_ACTION ITEM_
Return all lines of the records that contain the word "next".
[[ THE RECORDS, beginning ]]
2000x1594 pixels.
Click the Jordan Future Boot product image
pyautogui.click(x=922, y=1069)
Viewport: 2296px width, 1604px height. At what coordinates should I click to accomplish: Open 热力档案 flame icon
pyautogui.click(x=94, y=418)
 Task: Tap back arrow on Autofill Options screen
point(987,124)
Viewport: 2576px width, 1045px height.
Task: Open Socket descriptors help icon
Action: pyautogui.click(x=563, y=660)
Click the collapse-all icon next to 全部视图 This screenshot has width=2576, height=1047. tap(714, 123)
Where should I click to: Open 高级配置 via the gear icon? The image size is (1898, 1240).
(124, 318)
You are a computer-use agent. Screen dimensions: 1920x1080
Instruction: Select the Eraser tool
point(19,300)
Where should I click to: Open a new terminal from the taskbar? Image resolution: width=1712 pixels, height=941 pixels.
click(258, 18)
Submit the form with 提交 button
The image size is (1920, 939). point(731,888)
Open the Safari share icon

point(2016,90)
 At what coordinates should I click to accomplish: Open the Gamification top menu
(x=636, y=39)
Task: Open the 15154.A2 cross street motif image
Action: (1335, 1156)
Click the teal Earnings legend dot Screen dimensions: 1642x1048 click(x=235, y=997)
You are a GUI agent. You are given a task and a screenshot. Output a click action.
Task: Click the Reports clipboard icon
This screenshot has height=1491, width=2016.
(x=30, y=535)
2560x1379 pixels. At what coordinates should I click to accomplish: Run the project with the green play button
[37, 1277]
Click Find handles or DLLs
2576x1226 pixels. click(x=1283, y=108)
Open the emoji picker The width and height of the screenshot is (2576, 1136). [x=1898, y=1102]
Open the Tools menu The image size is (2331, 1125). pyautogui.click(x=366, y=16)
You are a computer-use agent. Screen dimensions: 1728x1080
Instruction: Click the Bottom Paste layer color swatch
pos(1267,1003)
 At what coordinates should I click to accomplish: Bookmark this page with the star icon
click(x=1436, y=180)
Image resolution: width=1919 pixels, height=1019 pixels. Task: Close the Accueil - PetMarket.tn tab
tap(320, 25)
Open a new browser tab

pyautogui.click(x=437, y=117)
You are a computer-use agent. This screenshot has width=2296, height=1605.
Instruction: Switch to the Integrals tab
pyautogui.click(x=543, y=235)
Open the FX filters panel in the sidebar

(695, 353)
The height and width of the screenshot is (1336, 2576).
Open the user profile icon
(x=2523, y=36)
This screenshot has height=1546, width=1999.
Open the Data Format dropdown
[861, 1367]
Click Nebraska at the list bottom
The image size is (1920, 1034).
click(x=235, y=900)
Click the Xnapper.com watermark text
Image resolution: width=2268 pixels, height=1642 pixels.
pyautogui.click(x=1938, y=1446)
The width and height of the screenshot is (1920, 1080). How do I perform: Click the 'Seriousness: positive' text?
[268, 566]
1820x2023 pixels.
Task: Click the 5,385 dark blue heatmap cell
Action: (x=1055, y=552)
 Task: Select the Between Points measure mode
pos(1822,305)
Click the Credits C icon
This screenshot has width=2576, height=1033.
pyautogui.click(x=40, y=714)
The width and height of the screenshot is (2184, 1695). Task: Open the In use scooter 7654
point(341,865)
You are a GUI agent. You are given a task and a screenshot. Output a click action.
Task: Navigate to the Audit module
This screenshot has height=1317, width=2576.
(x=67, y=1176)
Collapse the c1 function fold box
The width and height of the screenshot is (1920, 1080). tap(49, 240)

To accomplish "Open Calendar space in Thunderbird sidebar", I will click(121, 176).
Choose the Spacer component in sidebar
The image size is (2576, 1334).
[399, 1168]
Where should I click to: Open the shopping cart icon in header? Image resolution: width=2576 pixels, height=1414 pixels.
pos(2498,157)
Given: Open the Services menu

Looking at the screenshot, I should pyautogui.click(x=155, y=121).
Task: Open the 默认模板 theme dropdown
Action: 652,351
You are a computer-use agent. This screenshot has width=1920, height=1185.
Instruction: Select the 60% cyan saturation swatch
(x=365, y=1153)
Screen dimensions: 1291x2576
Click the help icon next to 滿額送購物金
[[ THE RECORDS, end ]]
_YOUR RESPONSE_
Click the collapse-all icon next to 全部视图 This screenshot has width=2576, height=1047. tap(714, 123)
Click the help icon next to 滿額送購物金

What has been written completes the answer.